Des parents affaiblis, sous pression et inquiets

Jeudi 19 janvier 2017

Appauvrissement, burn-out, séparation, manque de places en crèches, pression à l’école etc. Quels choix politiques pour plus de soutien à la parentalité ?
Pour la deuxième année consécutive, la Ligue des Familles a publié son Baromètre des parents. Elle a interrogé 1.600 parents de Bruxelles et de Wallonie. Il en ressort un certain nombre de difficultés éprouvées par les parents. Depuis une quarantaine d’années, les familles sont en pleine mutation. Le modèle de la famille classique, où les parents vivent ensemble reste majoritaire (61%) mais les familles monoparentales (23%) et recomposées (16%) sont en augmentation. Le fait est que de nouveaux enjeux ont émergé, principalement depuis l’entrée massive des femmes sur le marché de l’emploi : articulation entre vie personnelle et vie professionnelle - évolution de la figure paternelle et remise en cause du modèle autoritaire - dissolution des liens intergénérationnels… à cela s’ajoutent d’autres considérations qui chamboulent encore davantage l’équilibre des ménages : crise socio-économique, chômage - pression à « être un bon parent » exercées par l’école, la famille, les pédiatres mais aussi, les médias et les pouvoirs publics - crises des repères, immédiateté et hyper-consommation… Autant d’enjeux de société qui font que concrètement, être parent aujourd’hui, c’est être confronté à beaucoup plus de pressions et de questions que par le passé. Depuis les années 2000, en Fédération Wallonie-Bruxelles, les initiatives se sont multipliées pour tenter de répondre à ces nouveaux besoins, principalement en matière d’accompagnement des parents. L’ONE, Office de la Naissance et de l’Enfance propose quantité de services pour les parents.  Il en va de même de l’aide à la Jeunesse et de nombreuses associations. Mais aujourd’hui, c’est au niveau de la dimension socio-politico-économique et des choix politiques des pouvoirs publics, que ça ne suit pas. Avec la sixième réforme de l’état et les coupes budgétaires dans la sécurité sociale, la santé et les services publics, cela ne risque pas de s’arranger. On recule sur des acquis sociaux qui vont mettre en péril des milliers de familles. Et pour cause, nombre d’entre elles sont déjà dans le rouge.

+ + + + +

CONSIGNE 1: Reproduis sans rien changer la partie des enregistrements qui commence à la ligne contenant « Panasonic (304, 591) » et va jusqu'à la fin des enregistrements, les deux bouts compris.

LISTE DES ENREGISTREMENTS:

+ + + + +

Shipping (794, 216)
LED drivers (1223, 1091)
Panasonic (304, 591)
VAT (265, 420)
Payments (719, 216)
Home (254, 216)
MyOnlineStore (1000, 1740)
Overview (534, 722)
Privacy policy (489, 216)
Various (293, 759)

+ + + + +

CONSIGNE 2: Renvoie tel quel le passage de la page qui commence par les mots « Appauvrissement, burn-out, séparation, manque » et se termine par « à la parentalité ? ».

RÉPONSE ATTENDUE 1:
Panasonic (304, 591)
VAT (265, 420)
Payments (719, 216)
Home (254, 216)
MyOnlineStore (1000, 1740)
Overview (534, 722)
Privacy policy (489, 216)
Various (293, 759)

RÉPONSE ATTENDUE 2:
Appauvrissement, burn-out, séparation, manque de places en crèches, pression à l’école etc. Quels choix politiques pour plus de soutien à la parentalité ?